The resulting set of items in the DynamoDB table reflects the changes in the postgres.orders table.

You can further explore the two triggers (sync_insert_update_delete_to_dynamodb and sync_truncate_to_dynamodb) and the trigger function sync_to_dynamodb() that makes calls to the Lambda function.

In the pgAdmin browser tab, on the Tools menu, choose Search Objects.
Search for sync.
Choose (double-click) a search result to reveal it in the pgAdmin object hierarchy.

To review the underlying statements, choose an object (right-click) and choose CREATE Script.

Security of the solution

The solution incorporates the following AWS security best practices:

Encryption at rest – The Aurora cluster is encrypted by using an AWS KMS managed customer master key (CMK).
Security – AWS Secrets Manager is used to store and manage Aurora admin account credentials.
Identity and access management – The least privilege principle is followed when creating IAM policies.
Network isolation – For additional network access control, the Aurora cluster is deployed to two private subnets with a security group permitting traffic only from the pgAdmin EC2 instance. To further harden this solution, you can introduce VPC endpoints to ensure private connectivity between the Lambda function, Amazon SQS, and DynamoDB.

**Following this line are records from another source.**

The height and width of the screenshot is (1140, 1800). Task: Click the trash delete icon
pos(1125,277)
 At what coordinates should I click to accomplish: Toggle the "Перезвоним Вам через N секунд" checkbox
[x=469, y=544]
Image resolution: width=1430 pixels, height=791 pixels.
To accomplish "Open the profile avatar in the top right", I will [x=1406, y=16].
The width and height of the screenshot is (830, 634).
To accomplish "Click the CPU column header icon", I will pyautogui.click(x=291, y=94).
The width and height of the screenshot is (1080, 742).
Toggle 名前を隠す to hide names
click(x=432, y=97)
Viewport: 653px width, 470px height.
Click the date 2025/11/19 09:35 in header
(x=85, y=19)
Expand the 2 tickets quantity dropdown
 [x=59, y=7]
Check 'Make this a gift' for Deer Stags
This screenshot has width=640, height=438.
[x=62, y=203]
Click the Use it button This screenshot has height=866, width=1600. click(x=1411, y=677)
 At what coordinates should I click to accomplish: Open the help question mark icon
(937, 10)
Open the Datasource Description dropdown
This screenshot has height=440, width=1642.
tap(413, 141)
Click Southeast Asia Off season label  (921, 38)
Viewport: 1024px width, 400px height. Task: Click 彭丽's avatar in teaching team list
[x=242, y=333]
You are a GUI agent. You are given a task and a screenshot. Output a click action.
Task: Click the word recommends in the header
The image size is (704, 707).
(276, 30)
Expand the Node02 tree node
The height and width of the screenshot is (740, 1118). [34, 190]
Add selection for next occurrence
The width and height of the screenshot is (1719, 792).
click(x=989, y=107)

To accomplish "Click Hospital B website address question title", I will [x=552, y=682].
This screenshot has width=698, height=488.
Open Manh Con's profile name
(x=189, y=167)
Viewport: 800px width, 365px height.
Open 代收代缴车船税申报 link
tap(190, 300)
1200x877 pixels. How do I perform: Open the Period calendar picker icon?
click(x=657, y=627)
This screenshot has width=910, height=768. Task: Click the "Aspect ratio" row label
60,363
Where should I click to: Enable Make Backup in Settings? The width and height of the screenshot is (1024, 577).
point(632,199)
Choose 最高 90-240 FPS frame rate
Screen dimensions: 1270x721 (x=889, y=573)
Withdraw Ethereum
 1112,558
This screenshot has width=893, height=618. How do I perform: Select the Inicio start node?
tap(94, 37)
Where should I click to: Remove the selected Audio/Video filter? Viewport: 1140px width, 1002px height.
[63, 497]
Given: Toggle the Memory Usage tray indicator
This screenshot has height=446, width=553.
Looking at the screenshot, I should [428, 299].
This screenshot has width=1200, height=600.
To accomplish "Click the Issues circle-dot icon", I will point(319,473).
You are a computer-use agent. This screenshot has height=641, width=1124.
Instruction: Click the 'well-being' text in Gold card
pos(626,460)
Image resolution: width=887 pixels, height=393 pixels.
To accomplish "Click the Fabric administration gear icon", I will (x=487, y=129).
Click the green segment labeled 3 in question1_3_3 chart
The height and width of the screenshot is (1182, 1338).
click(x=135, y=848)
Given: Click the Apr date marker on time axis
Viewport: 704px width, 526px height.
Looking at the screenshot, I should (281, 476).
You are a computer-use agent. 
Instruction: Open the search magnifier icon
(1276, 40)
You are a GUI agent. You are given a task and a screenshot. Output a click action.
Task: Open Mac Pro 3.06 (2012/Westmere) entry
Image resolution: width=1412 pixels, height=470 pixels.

Reliability of the solution

Aurora is designed to be reliable, durable, and fault tolerant. The Aurora cluster in this solution is deployed across two Availability Zones, with the primary instance in Availability Zone 1 and a replica in Availability Zone 2. In case of a failure event, the replica is promoted to the primary, the cluster DNS endpoint continues to serve connection requests, and the calls to the Lambda function continue in Availability Zone 2 (refer to the solution architecture earlier in this post).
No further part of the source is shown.